[[ Source document, beginning ]]

- Genre: Psychological thriller; Drama;
- Created by: Rosa Clemente García; Raúl Prieto;
- Written by: Raúl Prieto; Connie Acosta; Rosa Clemente García; Luis Daniel Yepes;
- Directed by: Humberto Hinojosa Ozcariz; Carlos Bolado;
- Creative director: Óscar Tello
- Starring: Manolo Cardona; Paz Vega; Stephanie Cayo; Andrés Almeida; Rodrigo Oviedo; Rodrigo Murray; José Sefami; Jana Raluy; Claudette Maillé; Ari Brickman; Enoc Leaño; Tomás Rojas; Mauricio Isaac; Irineo Álvarez; Gerardo Trejo Luna; Noé Hernández;
- Music by: Alvaro Arce Urroz
- Country of origin: Mexico
- Original language: Spanish
- No. of seasons: 2
- No. of episodes: 26

Production
- Executive producers: Juan José Cardona; Manolo Cardona; Erica Sánchez Su;
- Producer: Juan Uruchurtu
- Editors: Camilo Abadía; César Galán; Javier Santos;
- Production companies: 11:11 Films & TV

Original release
- Network: Claro video
- Release: June 2, 2016 – July 6, 2017

= La Hermandad (TV series) =

Mexican sychological thriller television series

La Hermandad is a Mexican drama television series produced by Claro video in collaboration with 11:11 Films & TV. It is an original idea of Rosa Clemente and Raúl Prieto. It stars Manolo Cardona as an actor and executive producer. The series revolves around Julio, a man who prepares to enact revenge against an entire criminal organization within the police forces.

[[ Source document, end ]]
[[ Material provided, beginning ]]

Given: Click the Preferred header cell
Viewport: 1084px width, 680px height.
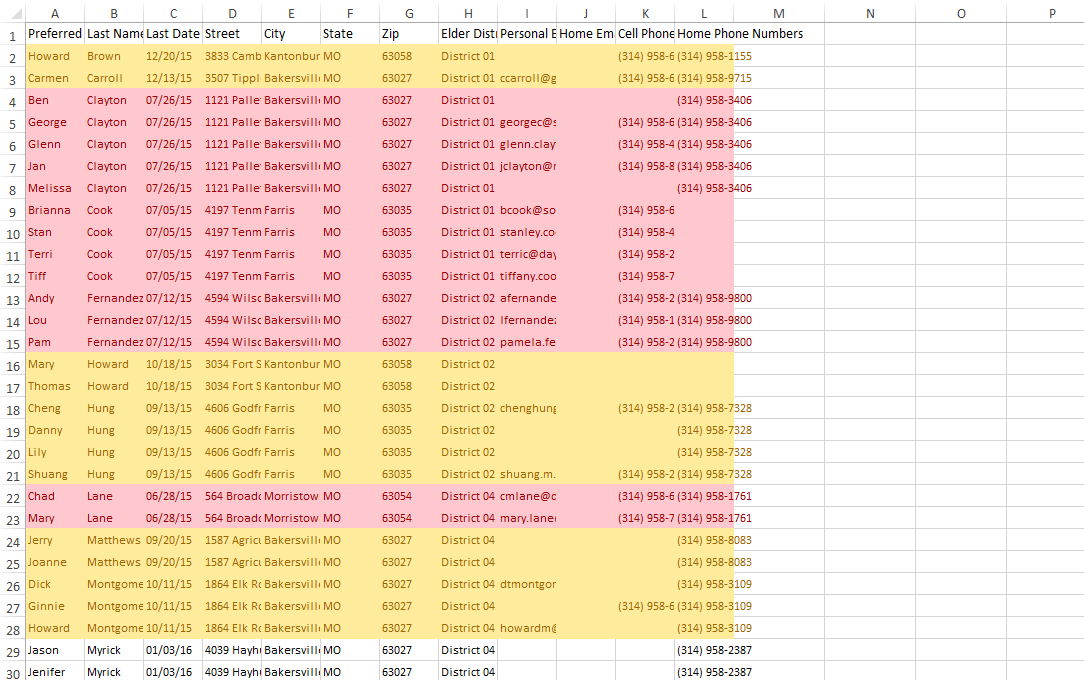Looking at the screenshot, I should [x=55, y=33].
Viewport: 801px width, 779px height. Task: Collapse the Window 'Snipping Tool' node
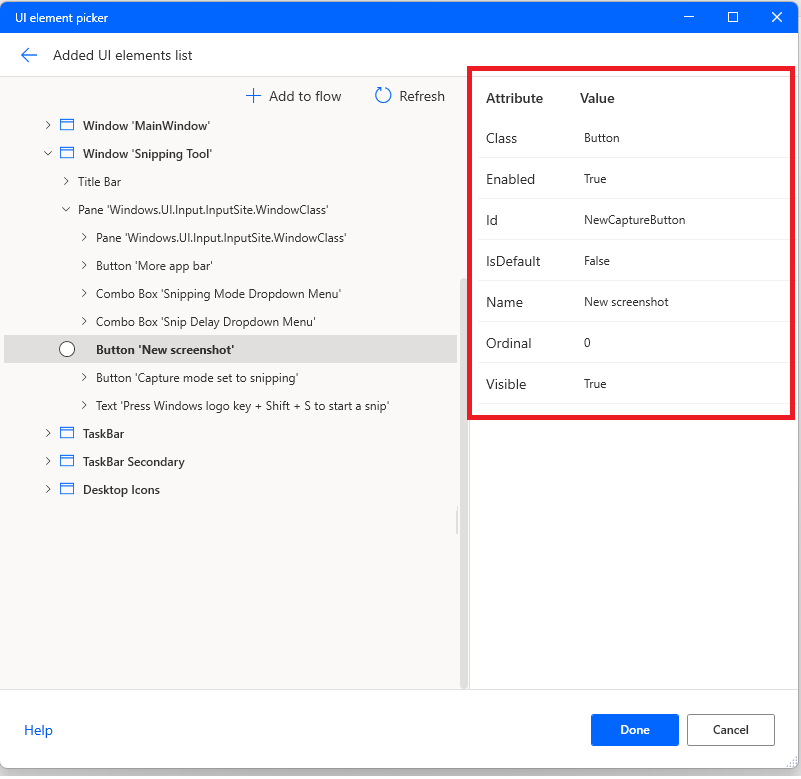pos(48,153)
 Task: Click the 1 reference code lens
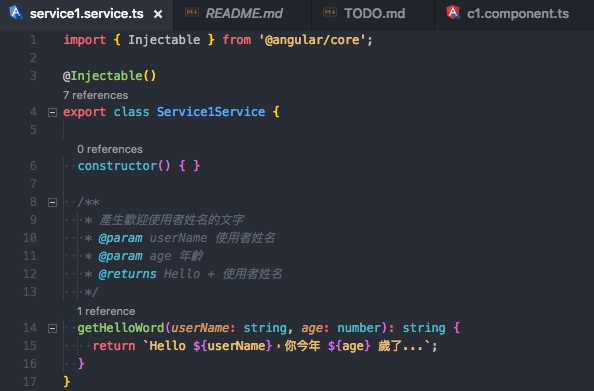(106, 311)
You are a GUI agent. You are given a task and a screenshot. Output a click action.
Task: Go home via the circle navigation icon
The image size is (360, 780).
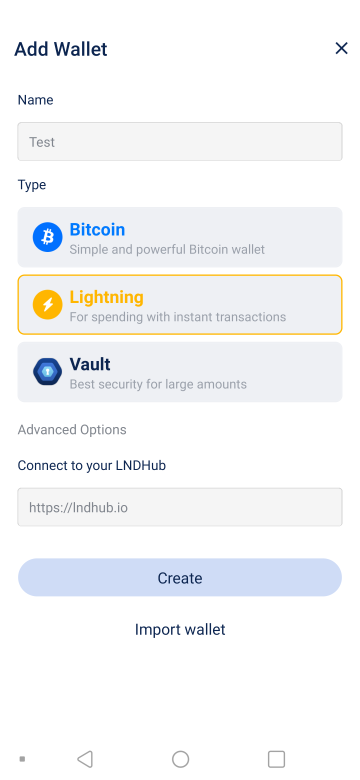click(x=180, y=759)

[[ Material provided, end ]]

Problems to work on:
A – Print the part of the La Hermandad text that begins at the words "La Hermandad is" and stops after the words "the police forces.".
B – Summarize the La Hermandad text in two sentences.
C – According to the La Hermandad text, how many episodes does the series have?

Expected outputs:
A –
La Hermandad is a Mexican drama television series produced by Claro video in collaboration with 11:11 Films & TV. It is an original idea of Rosa Clemente and Raúl Prieto. It stars Manolo Cardona as an actor and executive producer. The series revolves around Julio, a man who prepares to enact revenge against an entire criminal organization within the police forces.

B – La Hermandad is a Mexican drama television series produced by Claro video in collaboration with 11:11 Films & TV, based on an original idea of Rosa Clemente and Raúl Prieto. Manolo Cardona stars in it and is also an executive producer, and the series follows Julio, a man preparing to take revenge on an entire criminal organization within the police forces.

C – The series has 26 episodes.